CHASING THE NOISE: The Brave, Unruly Evolution of Chantel McGregor
There is an ironic beauty to discovering raw, untamed creative talent in a place like Saltaire. Sir Titus Salt’s textile mill model village was the ultimate first-act triumph: structured, predictable, and cast in stone.
Yet, tucked away inside Saltaire’s The Old Tramshed bar back in 2008, armed with a guitar rather than a loom, a 22-year-old Chantel McGregor was weaving a completely different pattern.
Chantel McGregor (Image: Howard Rankin)
She was young, but even on that small, cramped pub stage, her raw talent demanded your full attention. There was an engaging friction to her performance: fiery, ferocious guitar work twinned with a striking, heartfelt vocal, all stitched together with the kind of warm, self-deprecating Yorkshire banter that instantly wins over a room.
As a fellow Bradford native, I’ve kept tabs on her ever since. I’ve watched her graduate to much larger venues, but lately, I found myself looking back. How do you sustain a creative fire over 18 years in an industry that loves to force artists onto pre-defined tracks?
The Crucible of the Melborn Hotel
Chantel grew up on the southern outskirts of Bradford, in a suburb called Wyke. It was a house built on a foundation of classic rock. Her dad constantly cranked out Led Zeppelin, Fleetwood Mac, and Black Sabbath.
By the time she was three, she was already tinkering with her dad’s guitars, constantly detuning them. To buy himself some peace and quiet, he bought her a half-size acoustic of her own. It didn't work. It just made her louder.
Age 7: She started formal lessons.
Age 8: She became the youngest person in the country to pass a Rockschool grade.
Age 12: She began cutting her teeth at the weekly rock and blues jam sessions at Bradford’s famous Melborn Hotel.
The Melborn was her crucible. Surrounded by older, seasoned musicians, she didn't just learn how to play; she learned how to handle a room. She gained a blues rock education that can’t be taught in a classroom—the smoke and sweat of a grassroots venue honing her craft.
The Illogical Starting Point
When school finished, in true Blues myth-establishing fashion, Chantel stood at a crossroads. There was a safe path on the table: a respectable English degree. It was predictable. It made sense on paper.
Instead, without selling her soul, she chose the music
She opted for Leeds Conservatoire (then the Leeds College of Music), studying Popular Music while purposefully keeping her roots in the North so she could keep gigging. She graduated with a First Class Honours degree in 2009. But the real education was happening on nights like the one I witnessed in 2008—building a band and a reputation while establishing her own rules.

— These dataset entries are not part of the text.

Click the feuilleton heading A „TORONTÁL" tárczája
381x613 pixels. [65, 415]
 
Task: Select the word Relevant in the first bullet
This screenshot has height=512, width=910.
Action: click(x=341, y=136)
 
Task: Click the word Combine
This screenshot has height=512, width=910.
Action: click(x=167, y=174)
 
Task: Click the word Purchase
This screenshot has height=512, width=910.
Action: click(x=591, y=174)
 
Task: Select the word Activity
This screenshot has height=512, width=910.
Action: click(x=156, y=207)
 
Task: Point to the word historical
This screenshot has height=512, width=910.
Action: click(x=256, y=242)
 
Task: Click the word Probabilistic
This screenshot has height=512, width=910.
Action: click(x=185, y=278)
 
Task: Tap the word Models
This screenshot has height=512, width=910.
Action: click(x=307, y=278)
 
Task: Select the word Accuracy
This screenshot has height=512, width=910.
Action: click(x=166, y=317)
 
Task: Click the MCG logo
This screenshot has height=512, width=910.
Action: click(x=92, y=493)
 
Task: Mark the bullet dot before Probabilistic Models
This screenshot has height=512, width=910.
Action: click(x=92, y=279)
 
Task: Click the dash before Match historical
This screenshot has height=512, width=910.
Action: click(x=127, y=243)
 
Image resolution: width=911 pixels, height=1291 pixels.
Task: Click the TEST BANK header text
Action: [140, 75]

Chantel McGregor (Image: Steve Howdle)
Refusing to Stay on the Tramlines
Her debut album, Like No Other (2011), blew the doors wide open. It established what would become her signature duality: lightning-fast, ferocious blues guitar contrasted with haunting, ethereal vocals. The industry took notice, crowning her "Guitarist of the Year" and "Female Vocalist of the Year" at the British Blues Awards between 2012 and 2014.
Follow-up, Lose Control (2015), saw her step away from pure blues and lean heavily into a Southern Gothic infused rock sound, channelling heavy Sabbath riffs alongside an intimate, acoustic-tinged energy.

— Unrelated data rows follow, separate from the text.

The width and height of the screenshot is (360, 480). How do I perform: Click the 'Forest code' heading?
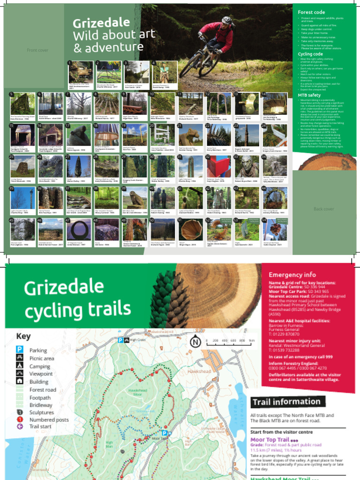(x=311, y=12)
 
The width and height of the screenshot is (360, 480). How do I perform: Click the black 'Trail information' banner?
(x=286, y=402)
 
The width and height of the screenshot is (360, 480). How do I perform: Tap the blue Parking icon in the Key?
(x=20, y=350)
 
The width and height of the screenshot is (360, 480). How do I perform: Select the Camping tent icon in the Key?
(x=20, y=366)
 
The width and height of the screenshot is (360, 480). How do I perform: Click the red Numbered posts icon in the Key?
(x=20, y=420)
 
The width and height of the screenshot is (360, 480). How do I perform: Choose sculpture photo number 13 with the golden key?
(x=245, y=104)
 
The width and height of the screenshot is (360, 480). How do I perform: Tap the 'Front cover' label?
(x=38, y=50)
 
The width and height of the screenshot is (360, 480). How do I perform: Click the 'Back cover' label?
(x=324, y=209)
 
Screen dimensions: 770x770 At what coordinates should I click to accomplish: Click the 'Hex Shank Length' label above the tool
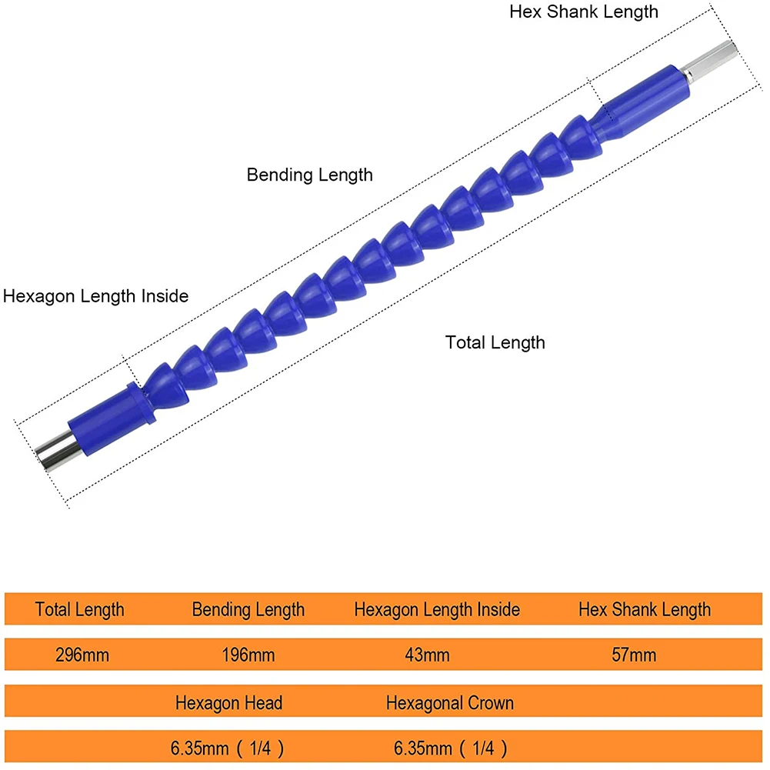(x=584, y=12)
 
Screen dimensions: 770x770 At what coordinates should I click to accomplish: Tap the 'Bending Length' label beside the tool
(x=309, y=175)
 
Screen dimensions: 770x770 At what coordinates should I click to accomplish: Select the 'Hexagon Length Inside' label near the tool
(x=95, y=296)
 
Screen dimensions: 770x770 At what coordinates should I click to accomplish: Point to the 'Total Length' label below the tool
(x=495, y=342)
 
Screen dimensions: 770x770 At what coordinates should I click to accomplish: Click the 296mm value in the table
(x=82, y=655)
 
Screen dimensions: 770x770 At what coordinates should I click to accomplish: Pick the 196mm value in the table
(x=248, y=655)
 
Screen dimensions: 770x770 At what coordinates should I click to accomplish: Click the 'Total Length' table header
(x=79, y=610)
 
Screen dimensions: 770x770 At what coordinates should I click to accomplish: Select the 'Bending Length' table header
(x=248, y=610)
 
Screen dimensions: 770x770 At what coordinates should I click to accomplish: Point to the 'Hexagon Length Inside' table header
(x=437, y=610)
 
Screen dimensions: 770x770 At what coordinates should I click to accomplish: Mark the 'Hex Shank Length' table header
(x=645, y=610)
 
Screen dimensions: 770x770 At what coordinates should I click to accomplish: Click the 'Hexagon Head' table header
(x=228, y=702)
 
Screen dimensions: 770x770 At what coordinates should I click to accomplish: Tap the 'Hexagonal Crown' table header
(x=450, y=702)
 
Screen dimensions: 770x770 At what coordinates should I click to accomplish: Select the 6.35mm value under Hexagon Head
(x=228, y=747)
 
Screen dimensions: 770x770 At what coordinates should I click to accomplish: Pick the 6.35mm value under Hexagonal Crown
(x=450, y=747)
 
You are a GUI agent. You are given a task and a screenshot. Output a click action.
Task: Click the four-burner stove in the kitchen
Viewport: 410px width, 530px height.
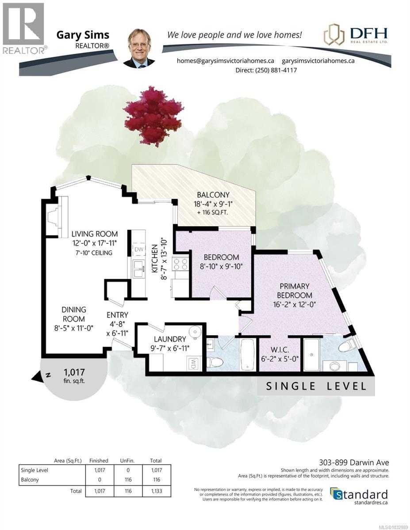(x=181, y=264)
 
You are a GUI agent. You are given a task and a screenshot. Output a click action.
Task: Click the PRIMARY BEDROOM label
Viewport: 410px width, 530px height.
(x=294, y=291)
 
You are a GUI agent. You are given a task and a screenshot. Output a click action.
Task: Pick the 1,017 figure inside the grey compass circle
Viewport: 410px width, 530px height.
(x=74, y=372)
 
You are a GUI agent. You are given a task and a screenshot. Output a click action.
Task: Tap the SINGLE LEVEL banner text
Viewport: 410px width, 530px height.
(x=316, y=386)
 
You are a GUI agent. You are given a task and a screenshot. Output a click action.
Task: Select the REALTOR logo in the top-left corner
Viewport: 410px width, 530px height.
(x=23, y=29)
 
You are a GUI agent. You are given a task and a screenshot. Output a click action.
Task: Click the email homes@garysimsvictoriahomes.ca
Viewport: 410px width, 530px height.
(x=226, y=61)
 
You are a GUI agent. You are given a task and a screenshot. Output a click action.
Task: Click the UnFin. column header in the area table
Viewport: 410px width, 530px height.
(x=127, y=460)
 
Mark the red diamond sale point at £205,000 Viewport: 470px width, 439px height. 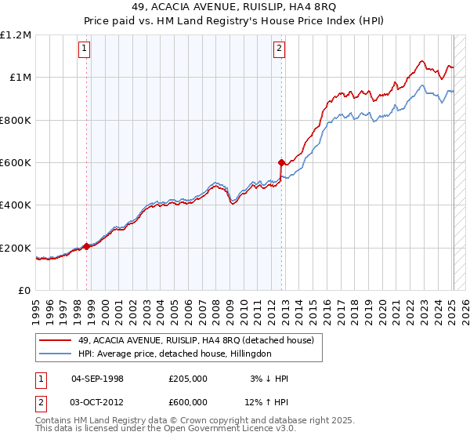86,246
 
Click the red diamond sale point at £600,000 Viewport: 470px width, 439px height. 281,162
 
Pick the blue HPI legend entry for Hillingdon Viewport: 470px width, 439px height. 173,354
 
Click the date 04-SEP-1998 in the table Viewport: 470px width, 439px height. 97,379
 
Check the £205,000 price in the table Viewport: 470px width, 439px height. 188,379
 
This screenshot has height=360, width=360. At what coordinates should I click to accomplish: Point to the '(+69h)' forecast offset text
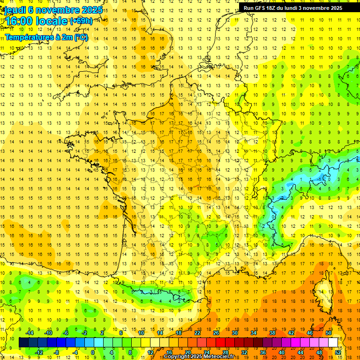81,21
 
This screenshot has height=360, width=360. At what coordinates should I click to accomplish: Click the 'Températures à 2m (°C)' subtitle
46,37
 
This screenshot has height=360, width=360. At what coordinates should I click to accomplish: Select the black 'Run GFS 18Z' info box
299,8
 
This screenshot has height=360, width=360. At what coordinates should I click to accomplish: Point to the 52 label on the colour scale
338,352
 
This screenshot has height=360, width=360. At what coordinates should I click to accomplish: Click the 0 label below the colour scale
93,352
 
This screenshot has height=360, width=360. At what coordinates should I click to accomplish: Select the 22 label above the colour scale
197,333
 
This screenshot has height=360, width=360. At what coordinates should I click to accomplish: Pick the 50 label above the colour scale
329,333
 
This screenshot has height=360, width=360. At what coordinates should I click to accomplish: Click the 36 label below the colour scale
263,352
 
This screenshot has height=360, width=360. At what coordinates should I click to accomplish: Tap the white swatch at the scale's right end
333,343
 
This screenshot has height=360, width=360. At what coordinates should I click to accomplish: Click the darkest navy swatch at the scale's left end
23,343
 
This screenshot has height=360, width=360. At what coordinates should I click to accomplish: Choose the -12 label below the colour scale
39,352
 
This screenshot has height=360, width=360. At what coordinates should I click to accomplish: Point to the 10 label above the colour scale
141,333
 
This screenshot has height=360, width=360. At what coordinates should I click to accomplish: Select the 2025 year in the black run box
335,8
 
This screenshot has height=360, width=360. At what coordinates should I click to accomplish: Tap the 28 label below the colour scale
225,352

Fast forward to her record, The Healing (2025), and she has fully shed the wool from her back. It is a dark, progressive masterpiece. Influenced by the wayward, inventive arrangements of Steven Wilson, and beautifully produced and recorded by Oli Brown and Wayne Proctor of The Dead Collective, Chantel refused to stay on the tramlines and evolved her sound entirely.

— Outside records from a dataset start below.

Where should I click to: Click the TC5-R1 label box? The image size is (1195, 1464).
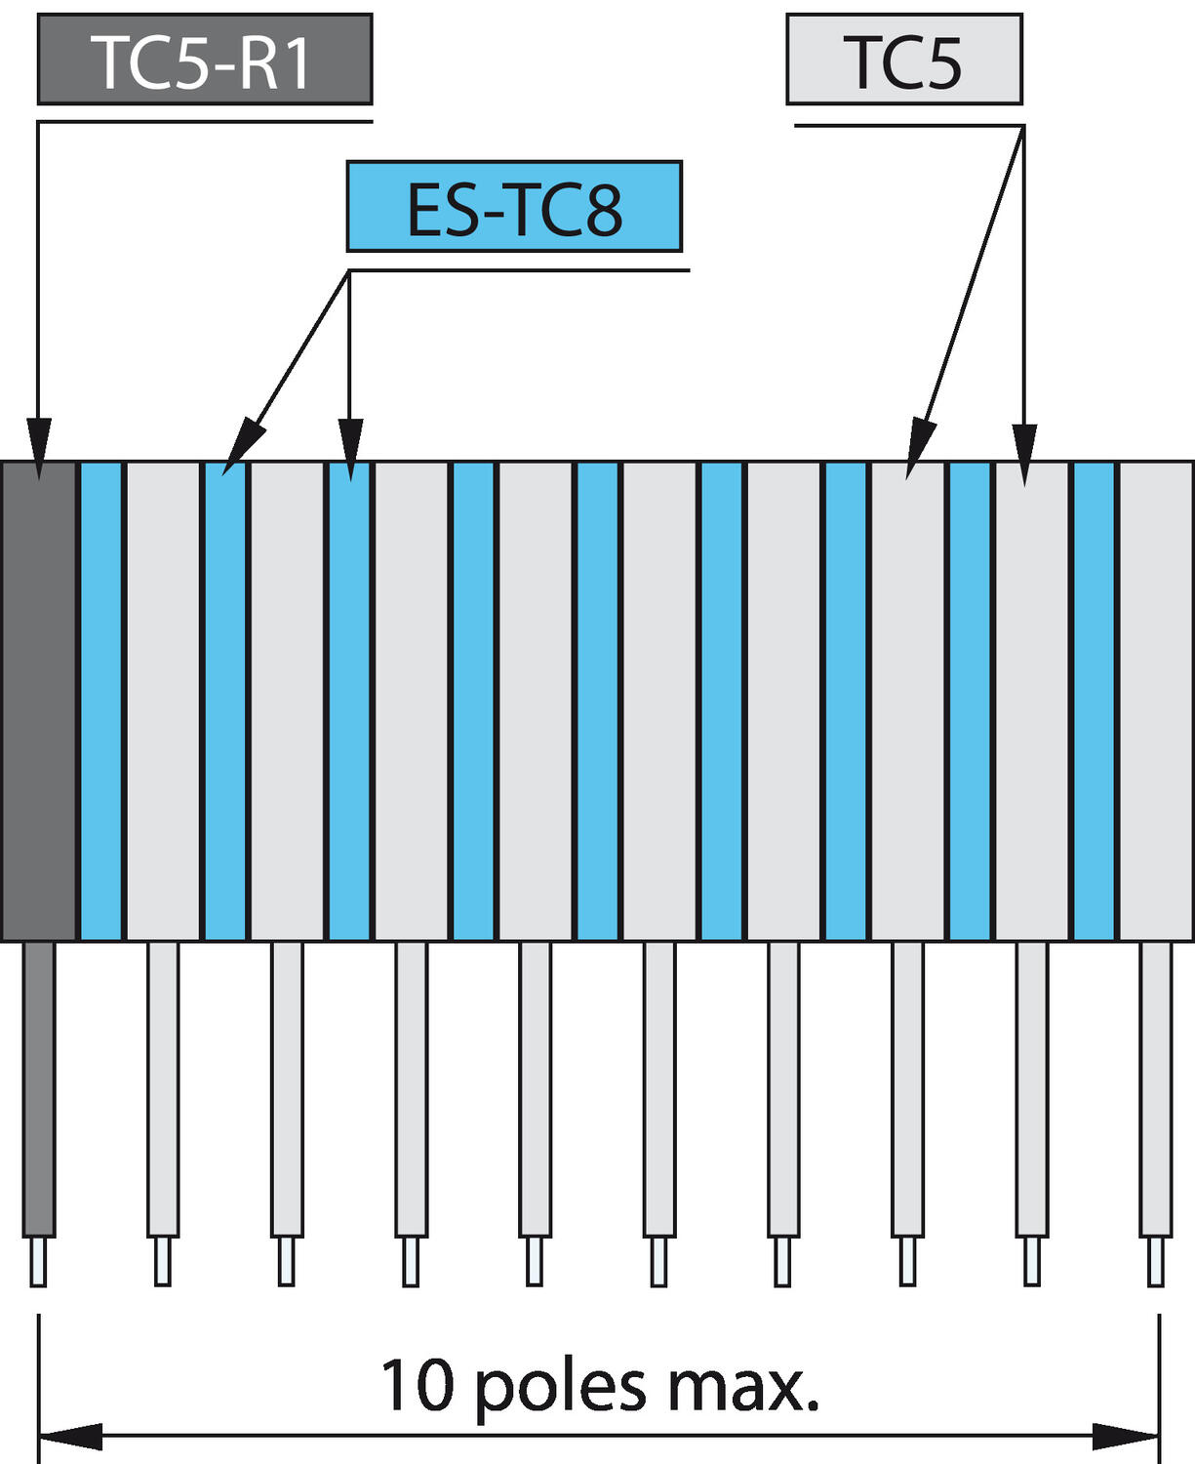click(205, 59)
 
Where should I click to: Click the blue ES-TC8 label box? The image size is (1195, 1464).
click(514, 206)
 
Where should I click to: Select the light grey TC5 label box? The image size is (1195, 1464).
click(904, 59)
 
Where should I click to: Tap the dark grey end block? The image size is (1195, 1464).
click(39, 701)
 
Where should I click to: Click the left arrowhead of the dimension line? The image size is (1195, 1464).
click(70, 1437)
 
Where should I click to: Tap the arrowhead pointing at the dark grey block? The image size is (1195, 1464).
click(39, 449)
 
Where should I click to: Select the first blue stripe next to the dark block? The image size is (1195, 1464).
click(101, 701)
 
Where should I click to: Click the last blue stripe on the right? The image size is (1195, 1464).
click(1095, 701)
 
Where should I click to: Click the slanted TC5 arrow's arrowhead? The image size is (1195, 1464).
click(921, 449)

The Healing album cover (Image: www.chantelmcgregor.com)
Northern Grit & The Glamourless Grind
When the world shut down in 2020 and live music vanished in a puff of dry ice, the sudden stop could have broken her. Instead, she embraced with the hand she’d been dealt, establishing the Shed Sessions—livestreamed gigs broadcast directly from her shed, which later became a pair of raw, intimate live albums. It was classic Northern grit: stripping things back until it was just a woman, a guitar, and a fierce refusal to stop playing.
Today, the musical landscape is tough. Digital streaming pays fractions of a penny. Travelling up and down the motorway is costly and soul-destroying. Small, independent venues and pubs are disappearing. To survive as an independent artist today, you have to be more than a musician; you have to be the entire factory.
Supported by her family—her parents are still heavily involved in her touring and recording—Chantel has taken full control of her destiny. She handles the touring routes, manages the chaotic world of social media, writes the press releases, and runs her own independent record label.
Chantel McGregor (Image: Steve Howdle)
It’s this unglamorous, behind-the-scenes graft that often goes unnoticed. But it’s the very oxygen that keeps grassroots music alive. Chantel McGregor’s 18-year journey isn't just a testament to musical talent; it’s a masterclass in creative independence, resilience, and the sheer joy of making a hell of a lot of noise on your own terms.
For a Bradford lass, I tip my hat to that.